● **Excerpt to read**:
Fix said he expected the request for proposals to be ready for developers' scrutiny by the end of November.
Bellingham architect Michael Smith hopes to be part of a team that would submit a redevelopment proposal for the Granary to the port in the next few weeks or months. He told commissioners that he envisions converting the tower portion of the old structure into "six very, very unique high-end apartments."
The adjoining two-story portion of the building could contain offices on the second floor and retail or restaurants on the first floor, Smith said.
If the building can be rendered usable with $5 million worth of repairs and retrofits, it could be rented out at a profit at prevailing downtown rates, Smith said.
"It's going to be a fantastic addition to the city, to the port and to the waterfront," Smith said.
Smith also urged commissioners to allow the Granary to be developed as a stand-alone project that would be within the financial reach of local developers.
Another architect, Dave Christensen, thanked commissioners for halting plans to demolish the Granary after city officials and members of the public asked for more time to try to save it.
"What's important is memory," Christensen said. "Buildings are physical manifestations of memory."
Commissioner Jim Jorgensen called the artist's rendering "beautiful" but had no other comment.
Commissioner Scott Walker said he was anxious to see something take shape on the mostly idle 137 waterfront acres that the port acquired from Georgia-Pacific Corp. in 2005.
"I still believe that the port needs to take leadership of this waterfront project," Walker said.

● **Supplied material**:
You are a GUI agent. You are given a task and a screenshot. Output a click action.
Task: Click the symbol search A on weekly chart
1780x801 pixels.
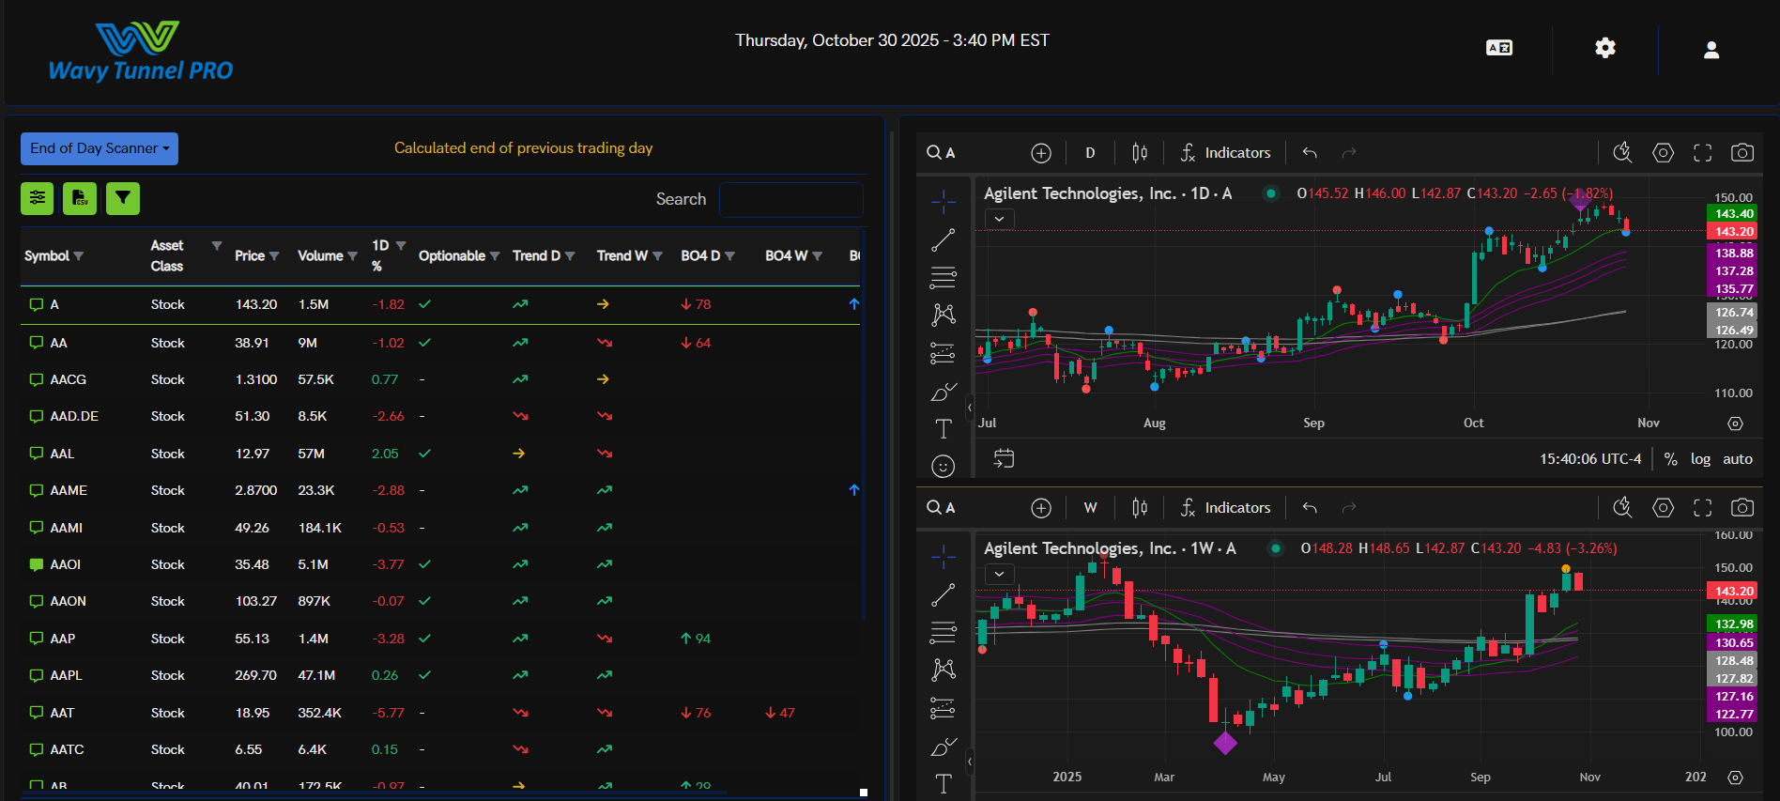click(941, 508)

● **Tasks to perform**:
- A) List every person named in the Granary article.
- B) Return the stretch of the Granary article from "The adjoining two-story" through "of local developers.", copied word for word.
- C) According to the Granary article, how many waterfront acres did the port acquire from Georgia-Pacific Corp. in 2005?
Answer using only the Granary article, without drawing on any outside information.

● **Worked solutions**:
- A) Fix, Michael Smith, Dave Christensen, Jim Jorgensen, Scott Walker

- B)
The adjoining two-story portion of the building could contain offices on the second floor and retail or restaurants on the first floor, Smith said.
If the building can be rendered usable with $5 million worth of repairs and retrofits, it could be rented out at a profit at prevailing downtown rates, Smith said.
"It's going to be a fantastic addition to the city, to the port and to the waterfront," Smith said.
Smith also urged commissioners to allow the Granary to be developed as a stand-alone project that would be within the financial reach of local developers.

- C) 137 acres.